> Job:
Convert the data starting with the line containing "Click the Normal label under Jason Diamond" and continuing through the line containing "pos(210,95)" into a two-column CSV with columns instruction and coordinates. Each line break becomes a space, each field is quoted, and the pictures are left out.

> Exercise data:
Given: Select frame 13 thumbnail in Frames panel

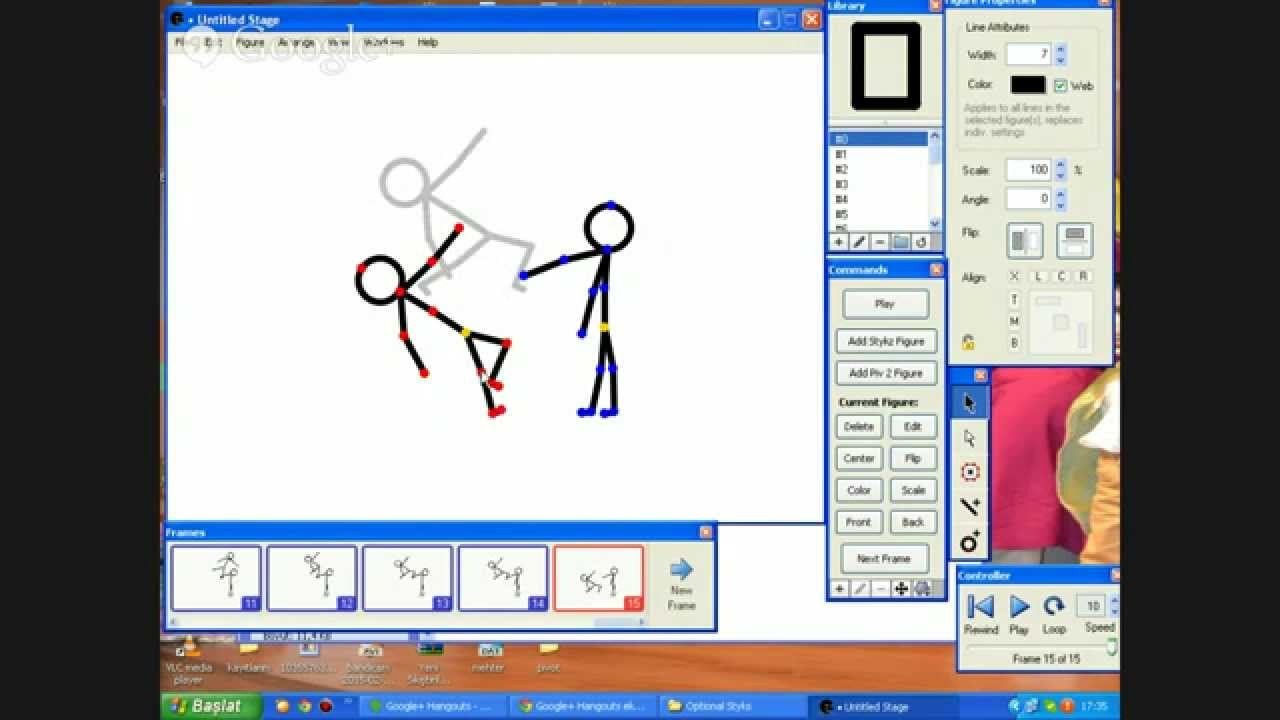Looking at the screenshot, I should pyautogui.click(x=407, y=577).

--

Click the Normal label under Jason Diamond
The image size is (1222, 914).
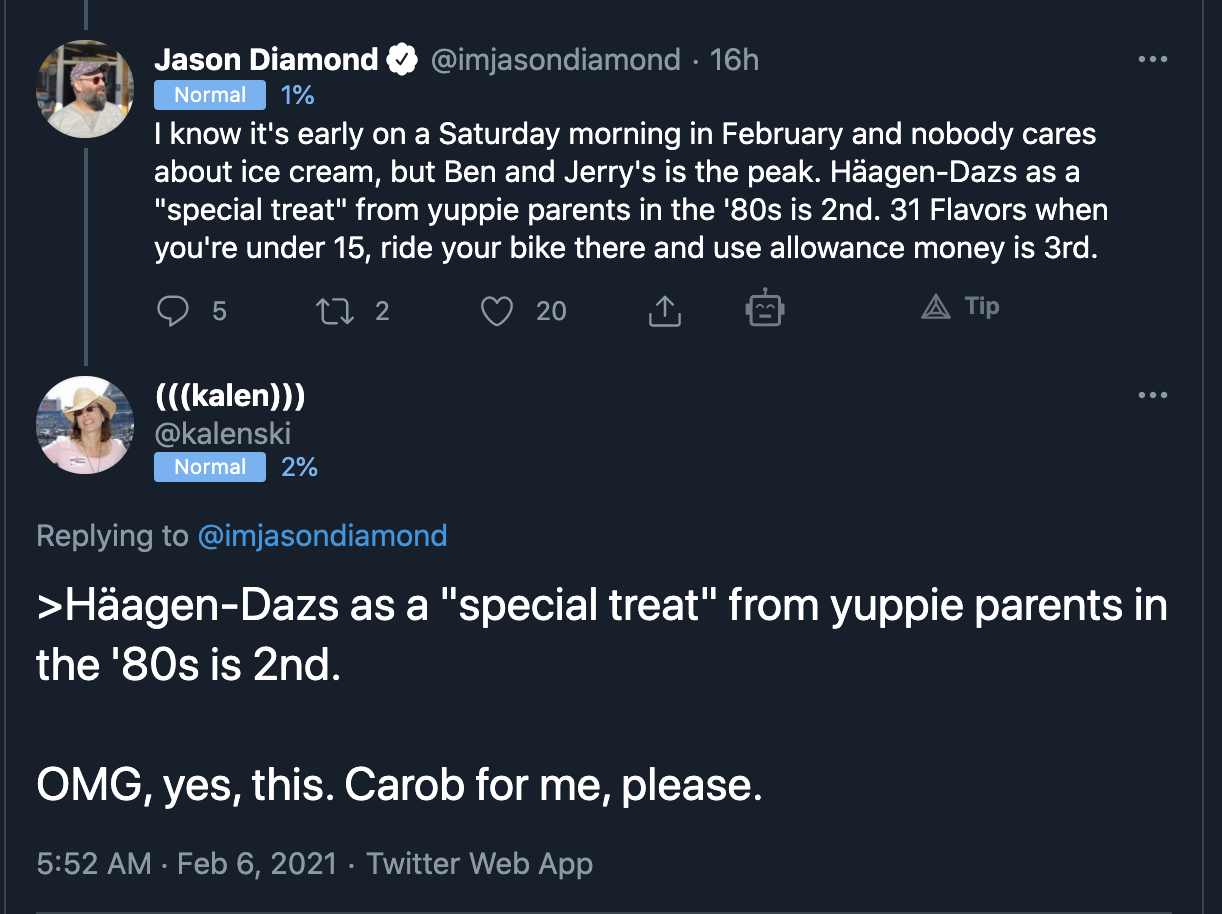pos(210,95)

> Solution for this task:
instruction,coordinates
"Click the Normal label under Jason Diamond The image size is (1222, 914).","pos(210,95)"